Hi,
I have several questions about this lesson.
First: how you set the boundaries for the 13 or 14 writers? I tried to find the informations in the original dataset but failed.
Second: you say:
The cross-validation testing error that uses the shuffling has less variance than the one that does not impose any shuffling. It means that some specific fold leads to a low score in this case.
Is it a general rule? Do we have to compare the standard deviations beetween shuffled and not shuffled to bring to light some bias due to data structures?
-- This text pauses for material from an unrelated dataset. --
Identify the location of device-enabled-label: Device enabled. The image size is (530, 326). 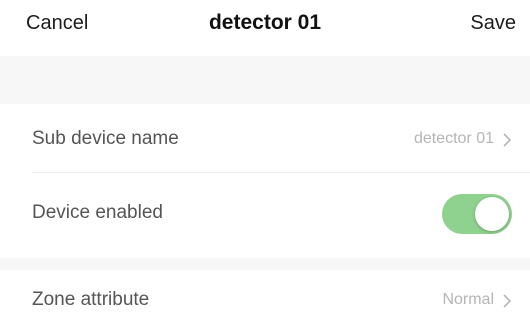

If yes what do you consider as range of difference to be taken into account? here we have a difference of 0.017 beetween both
Third: can you explain a bit the use of GroupKfold
and the groups
argument in the cross_val_score
? Since you used the default GroupKfold
that means you splitted the data in 5 non overlapping groups , but I do not understand how it’s working with groups
Fourth: after grouping you say =>
Besides, we can as well see that the standard deviation was reduced
But :
- std for
KFold without shuffling
= 0.025 - std for
KFold with shuffling
= 0.008 - std for
KFold with groups
= 0.015
So standard deviation with groupping is not improved when compared to with shuffling.
We can also argue about :
We see that this strategy is less optimistic regarding the model statistical performance
since :
for KFold without shuffling
: The average accuracy is 0.921 +/- 0.028
for KFold with groups
: The average accuracy is 0.919 +/- 0.015
if we keep in mind your definition of “better” until now, we can see that these 2 scores are equivalents.
Sorry to ask so many question but I think its important I understand well that lesson.